阿尔伯塔凝视着机仆,相反,他缓慢的分析“我可以……读取他人的思维了……这是思维窃取……”
机仆告诉了阿尔伯塔“在对分子键的观察中,你可以得到一切所需的答案……如同口渴喝水那样……”
阿尔伯塔重复着机仆的话“如同喝水那样……是因为口渴了……”
“就像是头鸟飞在前方,鸟群就知道跟随头鸟,语言是人的工具,而鸟类却没有这种工具,却能很好的沟通……人只是使用了语言的能力,而鸟群能跟随头鸟飞行,是因为兽类靠着本能在使用分子键。就如同人的某种感觉,人大多数的时刻都是在跟着他的决定在行动,而决定又有相当一部分来自于他的感觉。所以人早就在使用和观察分子键,只不过他们没有经过训练,而是在使用着如同野兽捕食一般,是在用本能间接利用分子键。”
她对着阿尔伯塔说到“分子萦绕在我们周围,而所有分子的运动都可以被知晓它们的轨迹,这便是分子键,只有当你亲眼看到之后……”她说话的时候,手指不断在空中比划,像是要说明某种解释,而在这个时候,阿尔伯塔听着她说话的时刻,又看着她的手指在晃动,并且她的声音似乎是重叠着进入到阿尔伯塔的耳道内,阿尔伯塔可以清晰的感触到这种感触。
当她说话到一定程度的时候,阿尔伯塔在看着她的步伐,他缓缓的想到她在向前走,并且快要走到我这里的时候,猛地再像一旁转身,这是一个转折,证明她接下来的话表达的意思要有转折点。

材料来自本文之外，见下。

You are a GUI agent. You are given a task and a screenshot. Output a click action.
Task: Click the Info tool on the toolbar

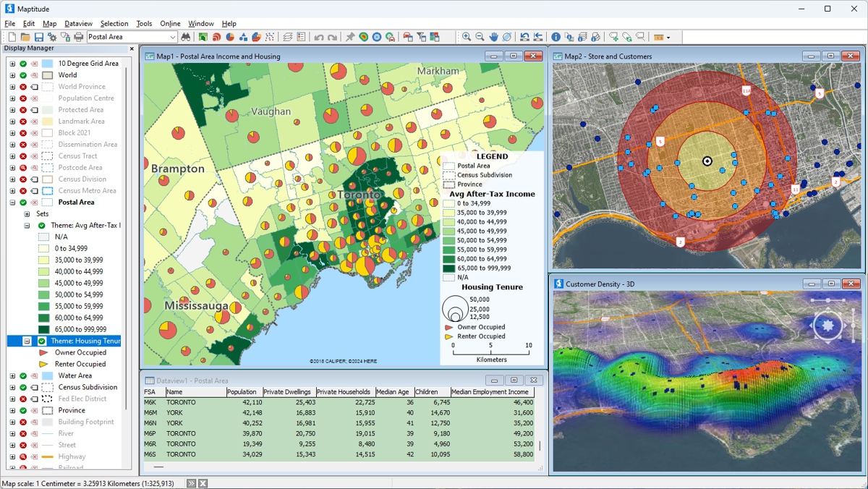[556, 36]
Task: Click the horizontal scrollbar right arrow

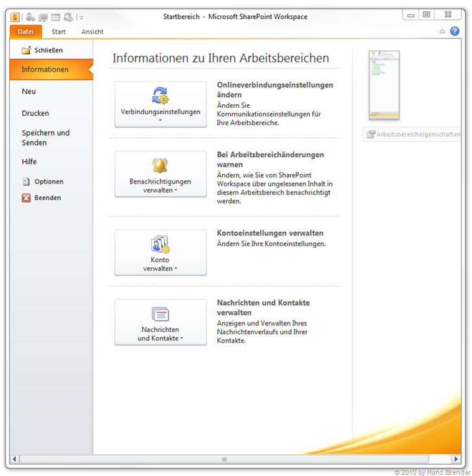Action: (x=455, y=459)
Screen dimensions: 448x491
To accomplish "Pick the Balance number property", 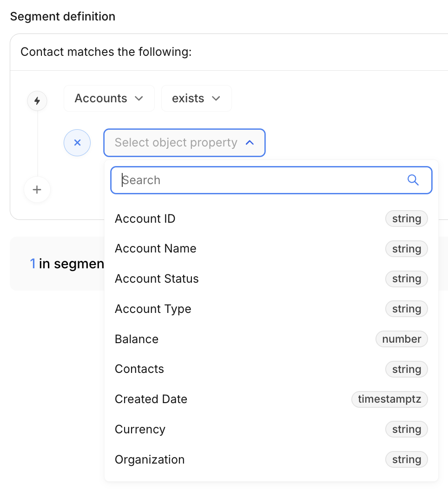I will pyautogui.click(x=137, y=339).
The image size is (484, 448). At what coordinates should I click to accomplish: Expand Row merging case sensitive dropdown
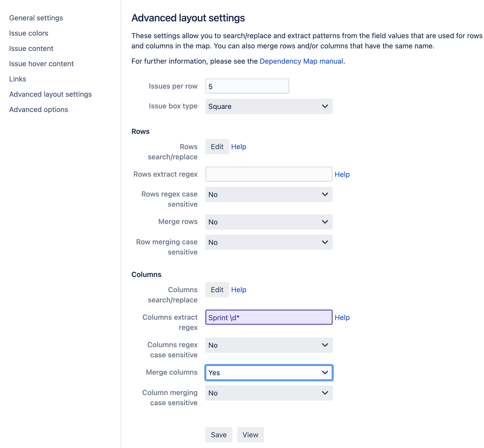tap(269, 242)
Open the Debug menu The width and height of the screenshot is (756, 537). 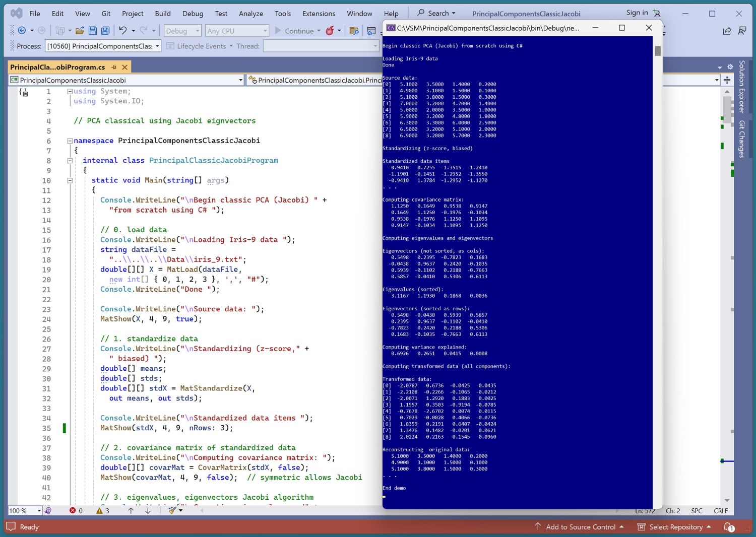193,14
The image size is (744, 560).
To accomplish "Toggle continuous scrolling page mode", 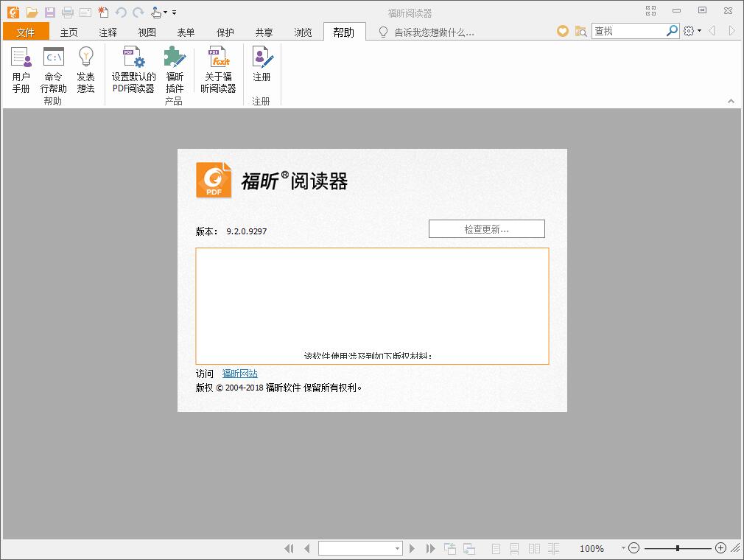I will click(513, 548).
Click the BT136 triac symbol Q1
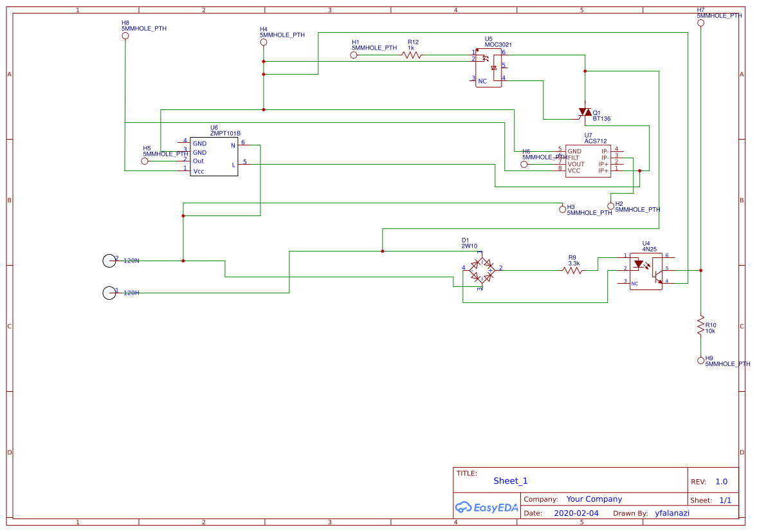Image resolution: width=757 pixels, height=532 pixels. pyautogui.click(x=584, y=112)
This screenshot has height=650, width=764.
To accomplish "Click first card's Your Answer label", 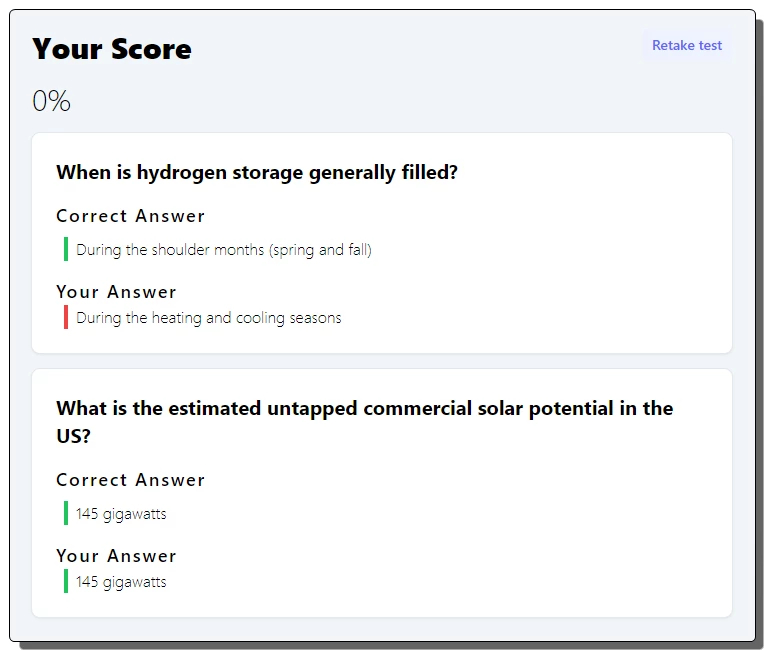I will point(116,292).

因为她这个人的性格很容易将行动和思维“联合使用”她的动作瞒不了她的想法!当阿尔伯塔想到“想法”这个词汇的时候,他不知道其实是他已经有了能将分子键的细微变化分析的能力。
而她继续说到“所以说,分子键是绝对的事物吗?”“看!”当她说到这里的时候,阿尔伯塔暗暗说到她的确在使用转折性语句,只不过是疑问性质的。阿尔伯塔证明了自己的判断,而后他看到他的手指在互相交叉,并且将一根手指举出来,她的表情十分像是某种在思考表述情感的动作,这动作不好形容,却被阿尔伯塔清晰的捕捉。
于是阿尔伯塔和她,这个机仆同时一起说出“分子键不是绝对的事物,而是通过对事物的行动性,即分子运动规律的捕捉,进而预判分子走势!”
几乎是阿尔伯塔和机仆同时说出了这句话。于是机仆略微吃惊的看着阿尔伯塔……于是她停下了声音,等着阿尔伯塔单独将她的思维说出来,阿尔伯塔则单独继续跟着话题说到“因为能知道分子运动的走势,所以能判断分子到达的位置,即完全知晓分子运动轨迹和未来运动轨迹的路程。借此便可以根据对方的语言和神态,完全判断对方的思维活动,进而知晓对方的思维……”
“心灵风暴!”机仆声音略微震惊的说到“你已经完全掌握了灵族灵能师的所有初级战技……所差的,只是运用的问题了……我如果不说话,不行动你无法知晓我的思维,但只要我与你沟通,我的心灵在你的面前便是透明的一张白纸……”
“所以……”阿尔伯塔突然闭上眼睛,不再观察机仆的动作,他皱着眉头,也足足是很短的时间内,大约十几秒的时间后,他说到“所以……你在恐惧什么!”
机仆看到了阿尔伯塔闭上了眼睛,很痛苦的表情在“窃取”着机仆的思维。她十分震惊,当阿尔伯塔说出了机仆的恐惧之后,她愤怒的在呵斥阿尔伯塔“你在干些什么!竟然从暗光隧道内汲取能量!”
阿尔伯塔一惊,他注视着机仆……而机仆则对着阿尔伯塔说到“我只是一个机仆,我的单晶硅中没有添加任何拟生成分,因此我无法对抗你的心灵风暴!但……你的心灵风暴运用的十分不成熟,千万不可以从暗光隧道中窃取能量!这样虽然会使得你几乎要更快,更加迅速的去窃取他人的思维,但你无法承受暗空间的能量,谁也不可以,即便是暗光灵族也不可以……”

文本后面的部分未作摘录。